----- TEXT PASSAGE
Data Insurance and The Poverty Index

Data Insurance and The Poverty Index

In a recent post I took a look at Insurance and Data Value. The data insurance topic is part of a larger Architecting for Data Value research project that I have been working on with Dr. Jim Short at the San Diego Supercomputer Center. The research is designed to help the industry grow towards new organizational models, business processes, and IT infrastructures that are related to calculating the economic or business value of data.

In April I suggested an approach for migrating towards an automated valuation framework. This framework would provide the ability for an IT organization to automatically place and relocate applications based on business value.

This type of framework requires moving towards an architecture that is self-aware in terms of trust capabilities. If a data insurance company were to respond to a request for insurance, this new framework would generate an automated report that would give a data set underwriter many of the things they would need to understand the risks involved in insuring the data.
----------
--- TASKS ---
[A] Please write out everything in the data insurance post from "In April I suggested" down to "on business value.".
[B] Name each thing that, according to the data insurance post, the research is meant to help the industry grow towards.
The lines below come from a separate source.
----- DATA EXTRACT
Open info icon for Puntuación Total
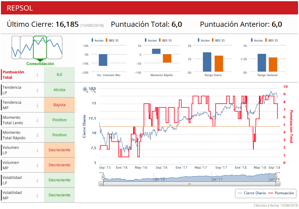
----------
--- ANSWERS FOR THIS EXERCISE ---
[A]
In April I suggested an approach for migrating towards an automated valuation framework. This framework would provide the ability for an IT organization to automatically place and relocate applications based on business value.

[B] New organizational models, business processes, and IT infrastructures